• TRY IT:
Bring back every record exactly, except for the pictures, which stay out.

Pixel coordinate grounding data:
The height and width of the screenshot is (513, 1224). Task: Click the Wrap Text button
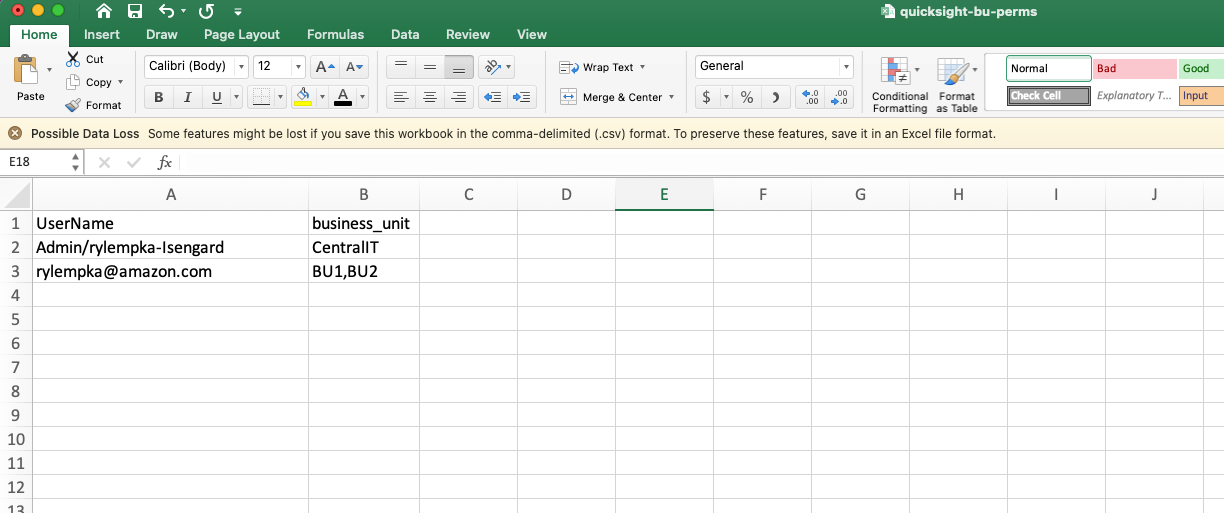[602, 67]
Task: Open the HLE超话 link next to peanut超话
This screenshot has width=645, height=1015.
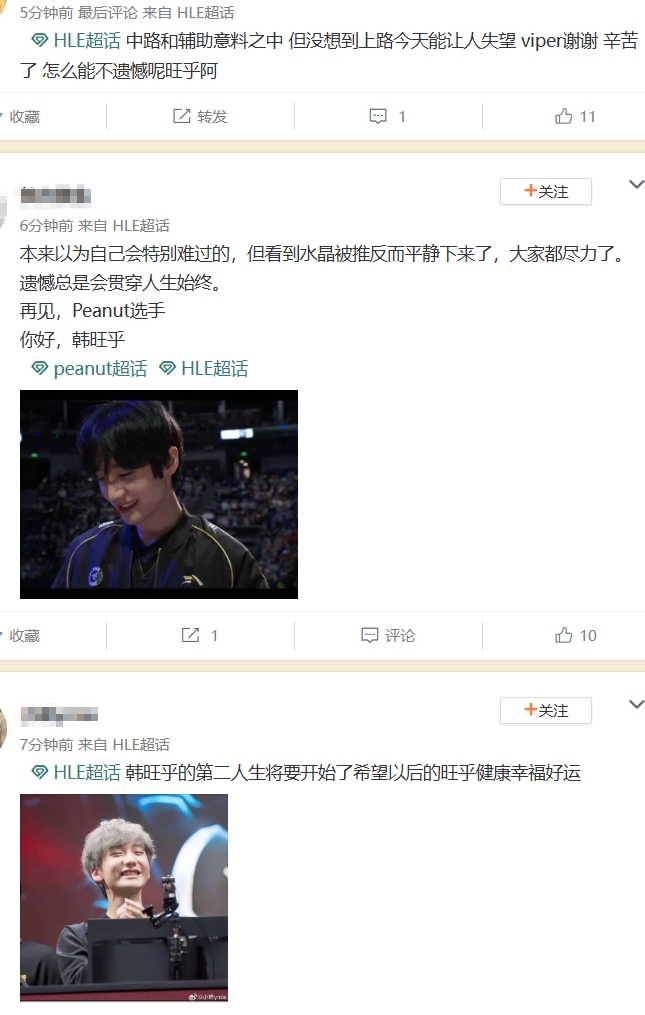Action: [214, 368]
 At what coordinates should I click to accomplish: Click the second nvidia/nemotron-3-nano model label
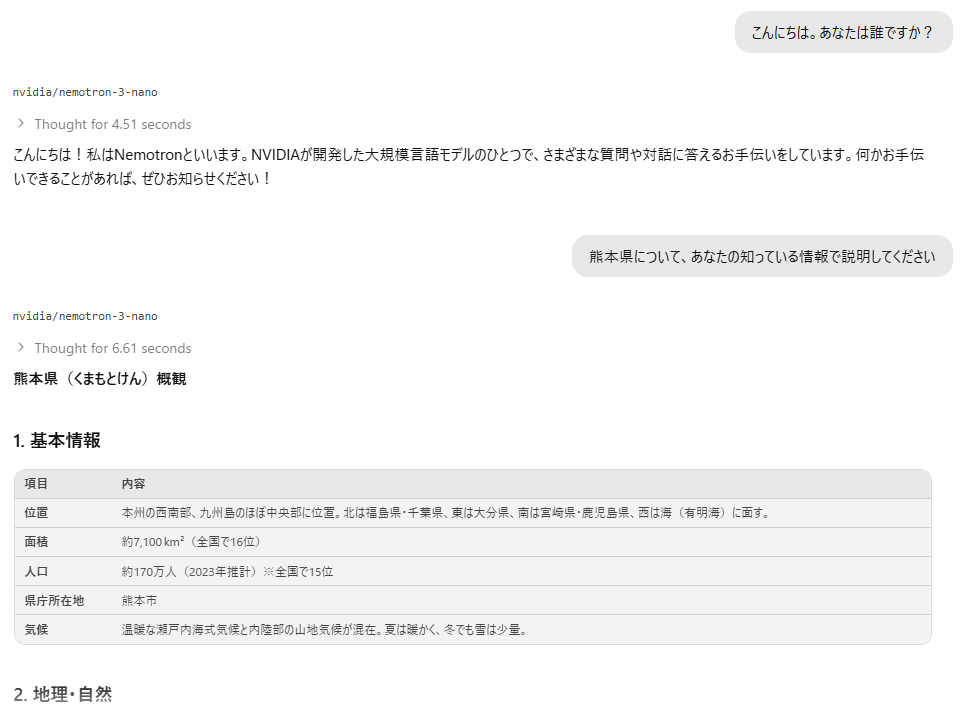click(85, 316)
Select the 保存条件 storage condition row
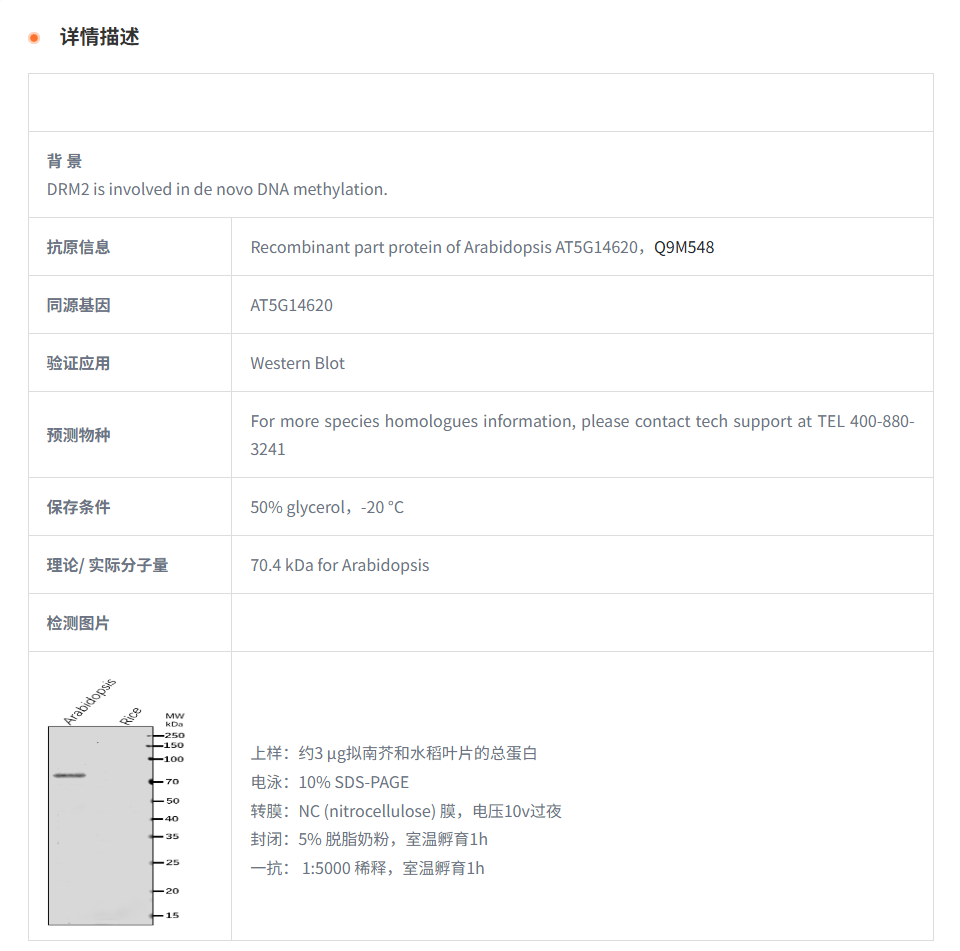The width and height of the screenshot is (960, 951). tap(78, 507)
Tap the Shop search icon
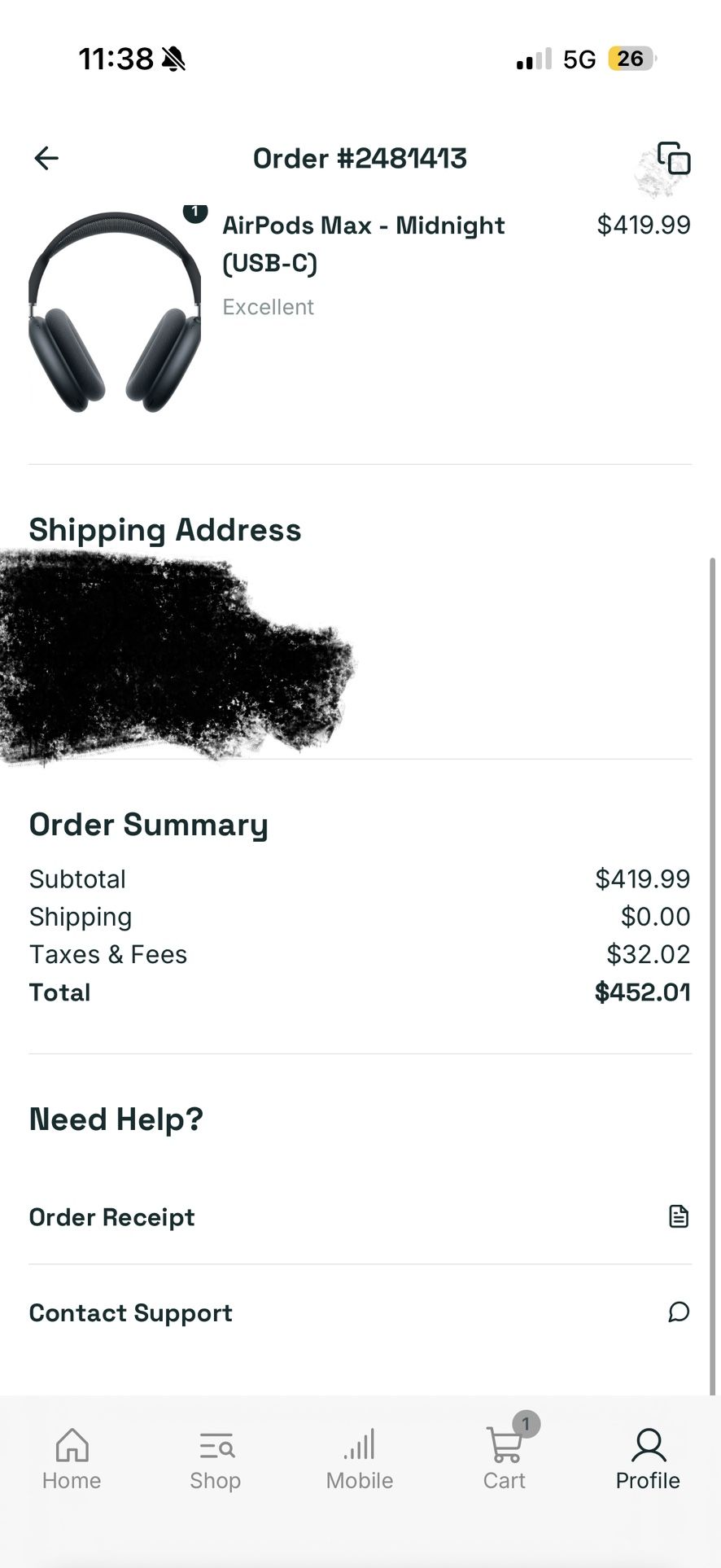The image size is (721, 1568). [216, 1446]
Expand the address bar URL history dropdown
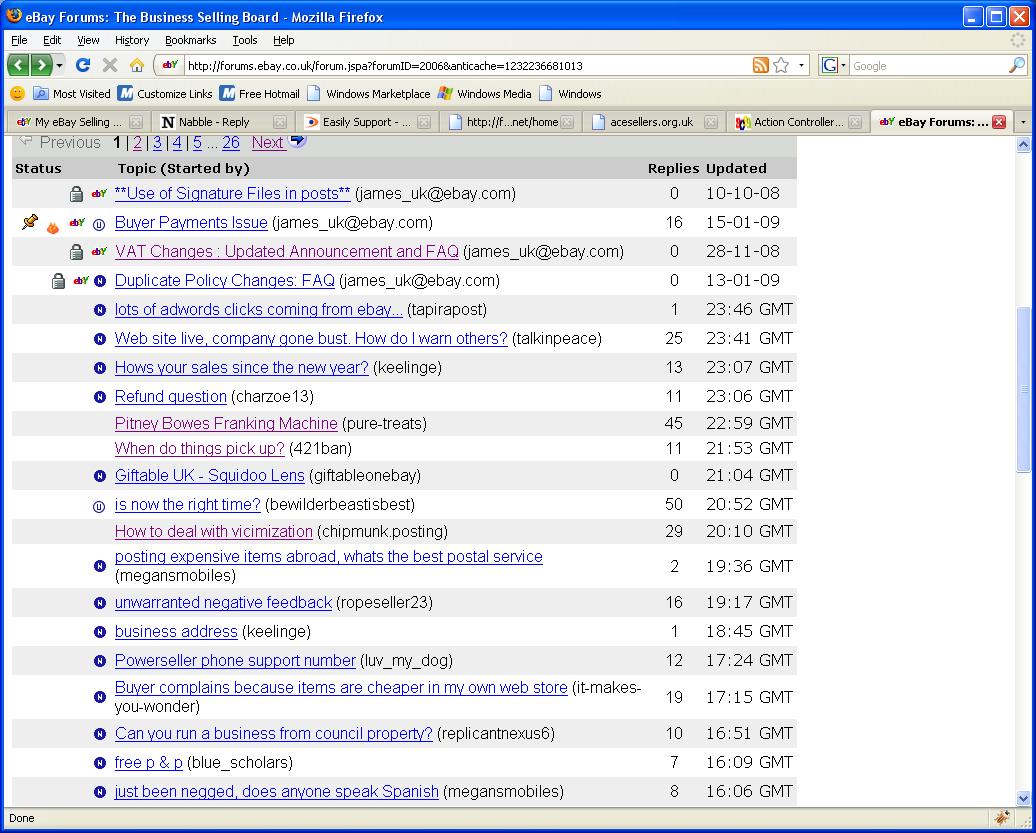Image resolution: width=1036 pixels, height=833 pixels. coord(802,65)
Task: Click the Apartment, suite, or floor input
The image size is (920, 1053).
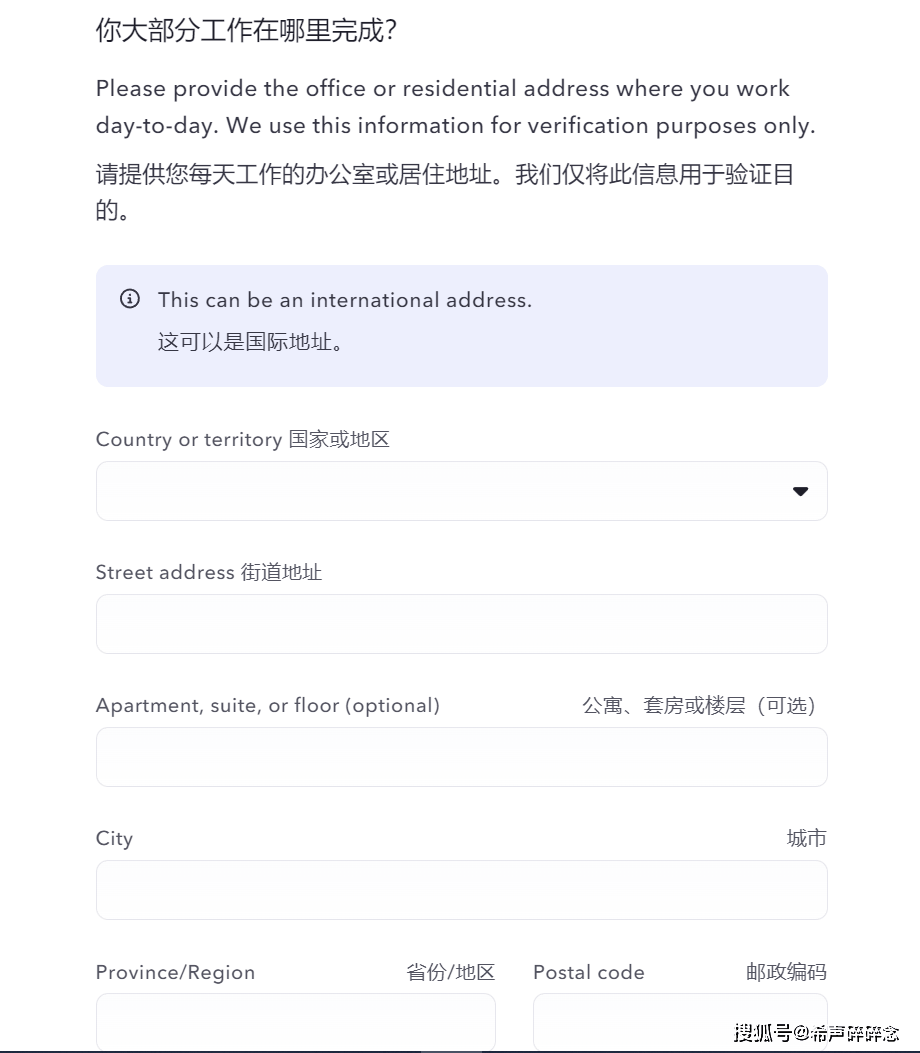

• SOLUTION TO THE EXERCISE:
The height and width of the screenshot is (513, 1224). Task: Click the Wrap Text button
[602, 67]
Task: Open the HLE超话 link next to peanut超话
This screenshot has width=645, height=1015.
Action: [214, 368]
 At what coordinates should I click to accomplish: Click the second nvidia/nemotron-3-nano model label
click(85, 316)
Select the 保存条件 storage condition row
The width and height of the screenshot is (960, 951). tap(78, 507)
Tap the Shop search icon
The image size is (721, 1568). [216, 1446]
Expand the address bar URL history dropdown
Image resolution: width=1036 pixels, height=833 pixels. coord(802,65)
Task: Click the Apartment, suite, or floor input
The image size is (920, 1053).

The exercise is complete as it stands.